To the editor:
It’s usually not the norm to explain our shortcomings in this way, but when our patrons have a less-than-desirable experience, we feel they deserve an explanation. In doing so, we hope this provides valuable information while helping us to do a better job.
Like many of us who have endured extraordinary circumstances this past year, it has been difficult for the Logan City Cemetery, too. On Sept. 8, 2020, hurricane-force winds belted Northern Utah, including the cemetery overnight, toppling, uprooting, and splitting over two dozen large trees, some estimated to be well over 60 years old. In that weather event, fallen trees also lifted and damaged headstones and uprooted sections of the cemetery’s aged sprinkler system. In some instances, sections of sprinkler pipe were forced above ground by the tremendous weight of these huge trees.
As eternal optimists, the cemetery staff were grateful there wasn’t more damage and that the windstorm occurred near the end of the irrigation season. The cemetery primarily irrigates its 53-acre area with secondary water from the Cache Highline Water Association canal system. The cemetery personnel would spend eight weeks into early winter cleaning up the mess left by the storm. This would leave sprinkler line repairs for the spring of 2021 prior to pressurizing the system in preparation for the Memorial Day weekend visits.

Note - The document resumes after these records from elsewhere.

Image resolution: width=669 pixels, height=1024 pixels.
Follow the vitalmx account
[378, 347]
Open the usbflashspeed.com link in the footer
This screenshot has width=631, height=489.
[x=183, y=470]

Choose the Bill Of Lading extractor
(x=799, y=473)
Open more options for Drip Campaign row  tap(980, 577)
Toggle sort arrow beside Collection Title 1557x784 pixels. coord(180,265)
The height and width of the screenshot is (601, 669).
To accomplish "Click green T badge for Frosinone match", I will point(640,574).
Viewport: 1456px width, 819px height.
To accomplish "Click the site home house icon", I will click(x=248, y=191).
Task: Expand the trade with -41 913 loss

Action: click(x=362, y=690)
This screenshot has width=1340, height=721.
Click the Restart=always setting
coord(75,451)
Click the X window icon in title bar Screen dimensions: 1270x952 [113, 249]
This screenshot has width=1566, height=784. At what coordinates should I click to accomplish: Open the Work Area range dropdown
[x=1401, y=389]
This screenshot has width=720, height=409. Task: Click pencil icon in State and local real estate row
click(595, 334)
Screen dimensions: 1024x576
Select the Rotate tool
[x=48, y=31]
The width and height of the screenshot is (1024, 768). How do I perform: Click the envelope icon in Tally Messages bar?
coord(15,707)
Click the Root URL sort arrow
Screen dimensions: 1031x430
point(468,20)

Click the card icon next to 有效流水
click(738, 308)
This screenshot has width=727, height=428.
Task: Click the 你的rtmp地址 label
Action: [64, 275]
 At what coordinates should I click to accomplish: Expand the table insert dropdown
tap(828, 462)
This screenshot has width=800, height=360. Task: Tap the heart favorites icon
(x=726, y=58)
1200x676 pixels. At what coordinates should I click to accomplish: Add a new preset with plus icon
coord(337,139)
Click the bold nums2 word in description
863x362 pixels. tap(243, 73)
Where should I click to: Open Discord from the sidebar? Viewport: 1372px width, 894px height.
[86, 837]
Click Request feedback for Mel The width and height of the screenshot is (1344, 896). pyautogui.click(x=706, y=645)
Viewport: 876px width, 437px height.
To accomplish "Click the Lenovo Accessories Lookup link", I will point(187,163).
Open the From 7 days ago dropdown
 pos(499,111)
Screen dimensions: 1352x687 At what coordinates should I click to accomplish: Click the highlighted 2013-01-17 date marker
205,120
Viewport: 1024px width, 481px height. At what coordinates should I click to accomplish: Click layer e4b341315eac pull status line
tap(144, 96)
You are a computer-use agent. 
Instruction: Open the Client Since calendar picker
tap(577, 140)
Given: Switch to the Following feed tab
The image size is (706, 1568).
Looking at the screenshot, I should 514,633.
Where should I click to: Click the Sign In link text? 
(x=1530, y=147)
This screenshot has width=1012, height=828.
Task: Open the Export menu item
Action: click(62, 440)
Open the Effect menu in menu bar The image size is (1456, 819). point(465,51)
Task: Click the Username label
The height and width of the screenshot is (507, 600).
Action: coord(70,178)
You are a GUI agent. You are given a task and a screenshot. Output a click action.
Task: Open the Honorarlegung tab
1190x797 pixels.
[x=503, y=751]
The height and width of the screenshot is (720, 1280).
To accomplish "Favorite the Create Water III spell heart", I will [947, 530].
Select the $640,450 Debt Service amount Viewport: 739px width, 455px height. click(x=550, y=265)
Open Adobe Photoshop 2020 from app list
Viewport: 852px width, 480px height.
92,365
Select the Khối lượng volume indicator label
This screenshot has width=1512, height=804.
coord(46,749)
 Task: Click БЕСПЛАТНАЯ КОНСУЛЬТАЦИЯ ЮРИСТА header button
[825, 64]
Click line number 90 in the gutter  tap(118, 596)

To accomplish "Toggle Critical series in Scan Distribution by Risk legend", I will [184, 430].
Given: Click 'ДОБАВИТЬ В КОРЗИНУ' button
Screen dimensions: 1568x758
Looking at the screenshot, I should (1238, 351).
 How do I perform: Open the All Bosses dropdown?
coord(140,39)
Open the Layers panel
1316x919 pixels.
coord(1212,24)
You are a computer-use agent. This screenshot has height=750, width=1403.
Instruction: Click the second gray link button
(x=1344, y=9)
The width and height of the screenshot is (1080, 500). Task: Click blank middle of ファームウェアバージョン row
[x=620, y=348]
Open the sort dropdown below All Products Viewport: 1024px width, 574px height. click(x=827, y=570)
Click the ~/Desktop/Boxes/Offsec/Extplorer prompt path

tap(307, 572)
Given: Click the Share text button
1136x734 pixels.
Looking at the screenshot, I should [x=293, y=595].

While the repairs and preparations were a manageable feat even during the COVID-19 coronavirus – like many employers, the cemetery struggled to find additional part-time help for spring clean-up, and volunteers were understandably reluctant to gather and serve — the cemetery was hit again by another windstorm on April 13, this time taking down another eight large trees, damaging others that would require removal thereafter, and causing additional damage to headstones and the cemetery’s sprinkler system. This left cemetery personnel with only six weeks to repair broken water lines and prepare the grounds for the end of May. As valiantly as staff tried, not every detail could be completed in time, and we are sorry for the disappointment this brought to our patrons.
In 2001, Logan city purchased from the State of Utah the area commonly referred to as the Deer Pen property which was managed by the Utah Division of Wildlife Resources and originally encompassed approximately 114 acres. The purchase was intended to provide the city with a future cemetery and the proceeds used to make the purchase came from the cemetery’s perpetual care fund. Over time, a portion of the Deer Pen property was sold for residential development. Most recently, the sale of 22 single-family building lots west of Aspen Drive between 1300 North and 1700 North generated much needed revenue that will go back to the cemetery budget to replace its damaged, antiquated manual sprinkler system. A 24-acre parcel will be retained by the city in the Deer Pen area as a neighborhood nature park. Other capital improvements under consideration for the cemetery include a memorial garden area that contains a columbarium for above ground cremains, and improved patron facilities. Guiding the proposed improvements is a master plan for the cemetery that will be compiled this year.
It is indeed a privilege to serve our patrons and we look forward to the opportunity to do so, again.